### WHAT IS EXPECTED
Would you give back exactly the lines from the line with "813x540 pixels." through the end of the entries below, both included, but none of the pictures?

Saved entries:
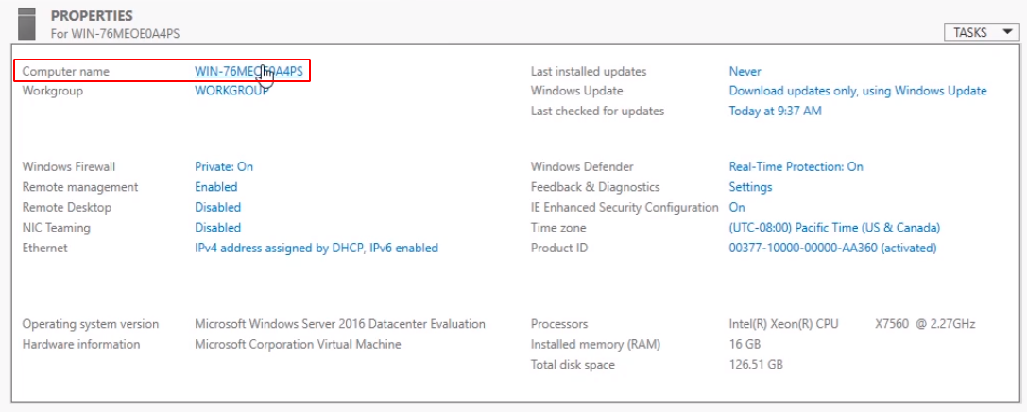1027x412 pixels.
Task: Change the Pacific Time zone setting
Action: 834,227
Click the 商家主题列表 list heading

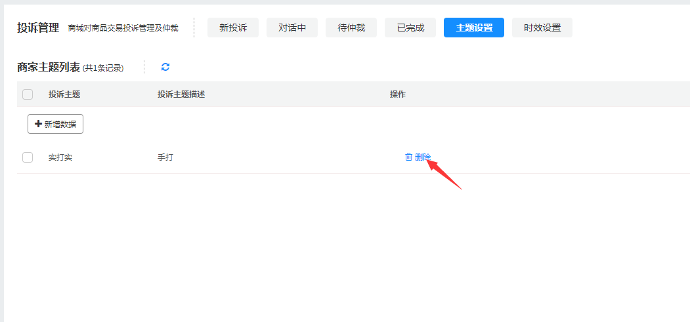49,67
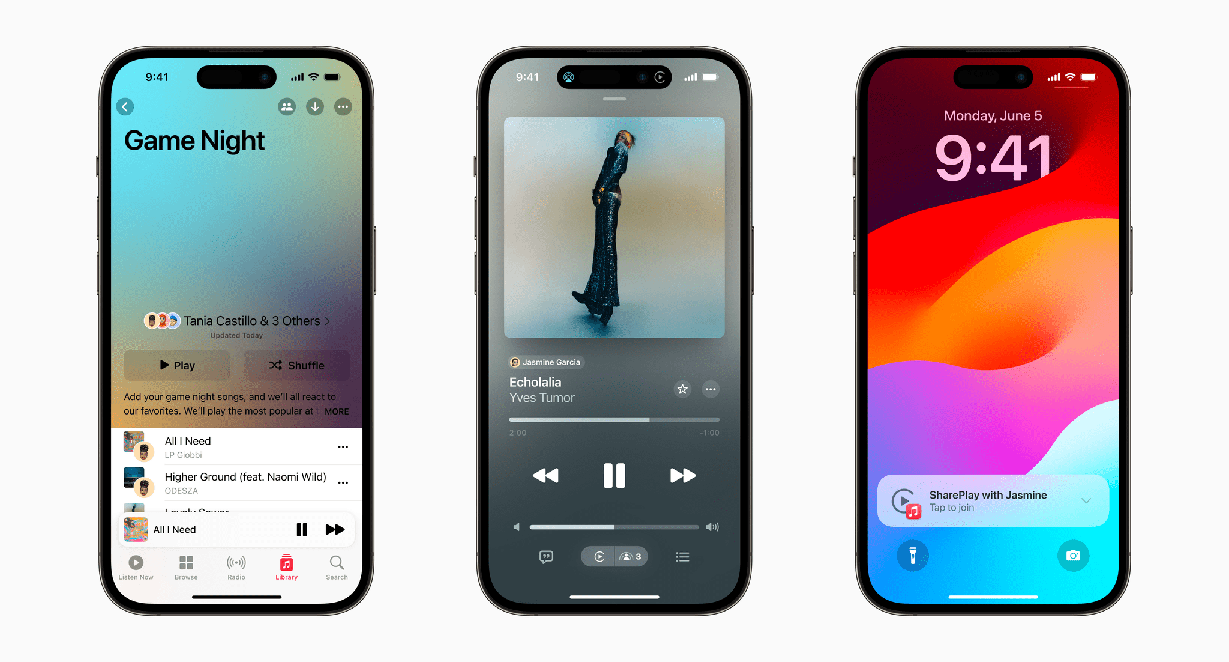This screenshot has height=662, width=1229.
Task: Tap the pause icon in Now Playing screen
Action: (614, 475)
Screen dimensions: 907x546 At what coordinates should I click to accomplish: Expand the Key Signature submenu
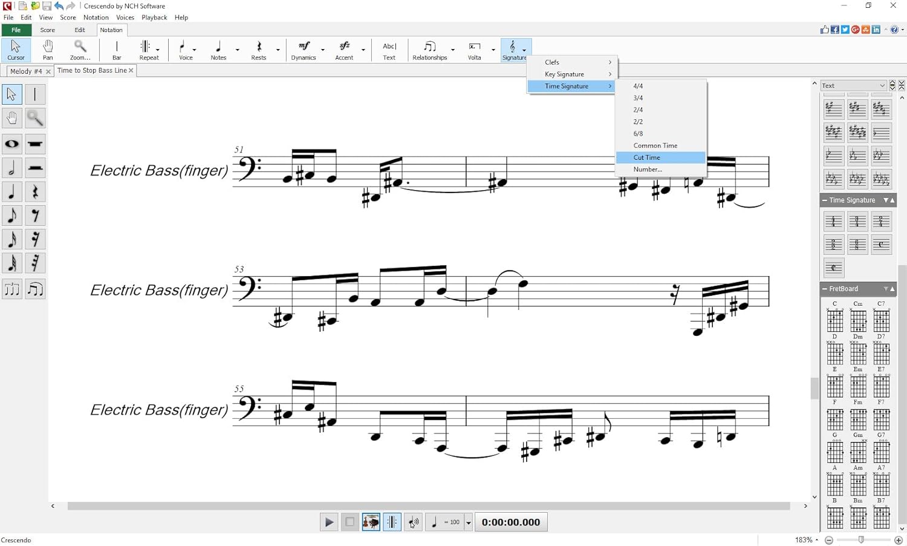pyautogui.click(x=564, y=74)
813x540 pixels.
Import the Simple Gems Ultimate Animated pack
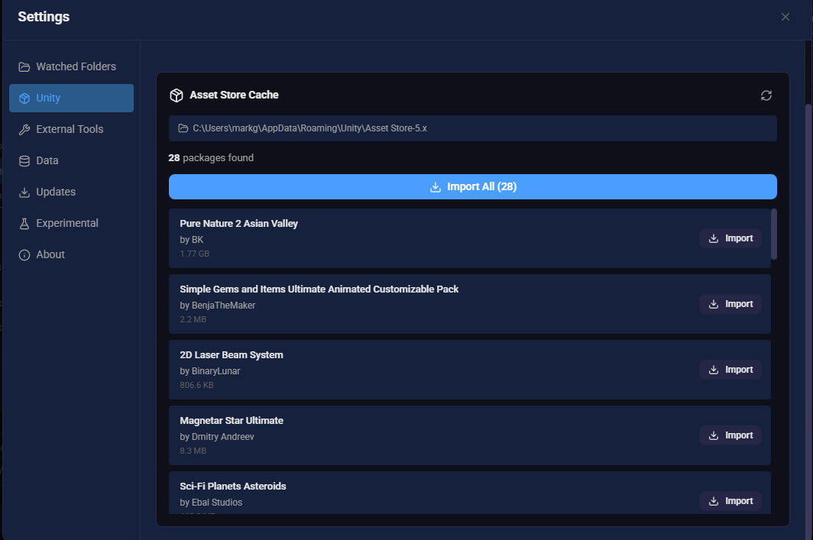click(730, 303)
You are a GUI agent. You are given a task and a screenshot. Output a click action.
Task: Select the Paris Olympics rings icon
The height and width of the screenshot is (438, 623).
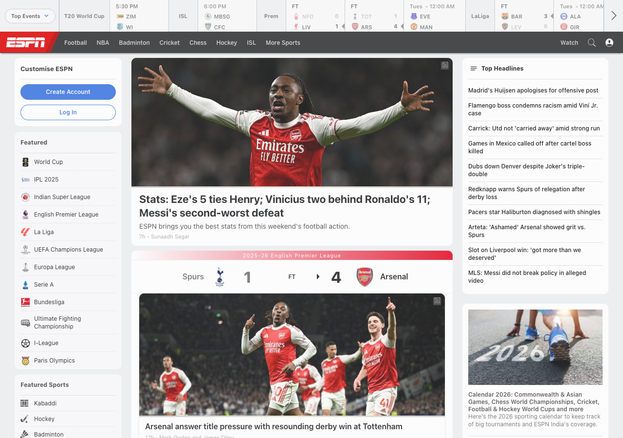[25, 361]
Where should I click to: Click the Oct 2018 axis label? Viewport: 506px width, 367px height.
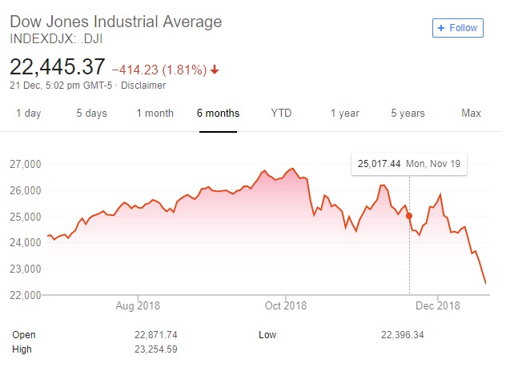286,305
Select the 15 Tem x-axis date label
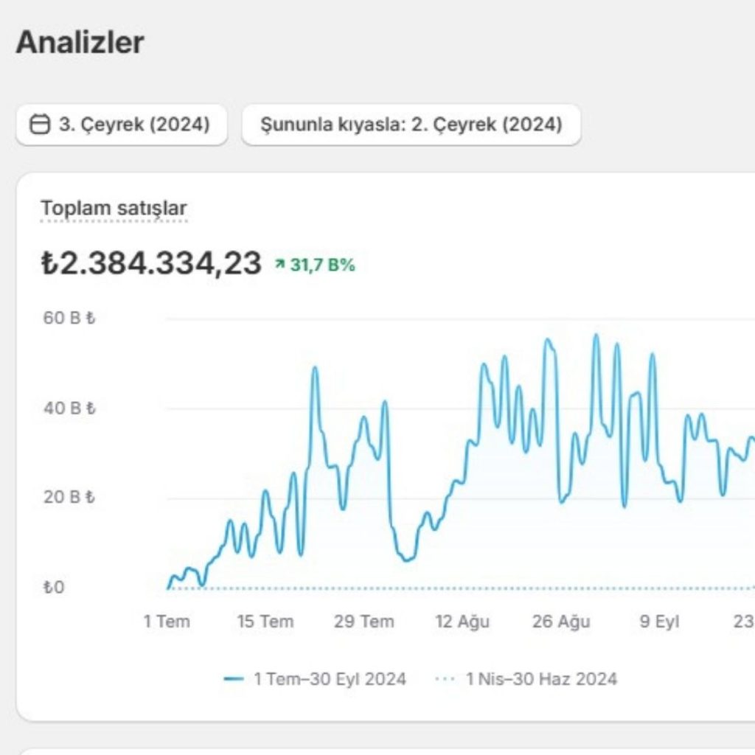 [x=265, y=622]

### SOLUTION TO THIS TASK
813x540 pixels.
Import the Simple Gems Ultimate Animated pack
click(730, 303)
You are a GUI agent. You are given a task and a screenshot. Output a click action.
Task: Select the Paris Olympics rings icon
The height and width of the screenshot is (438, 623).
[25, 361]
Where should I click to: Click the Oct 2018 axis label? Viewport: 506px width, 367px height.
286,305
Select the 15 Tem x-axis date label
 [x=265, y=622]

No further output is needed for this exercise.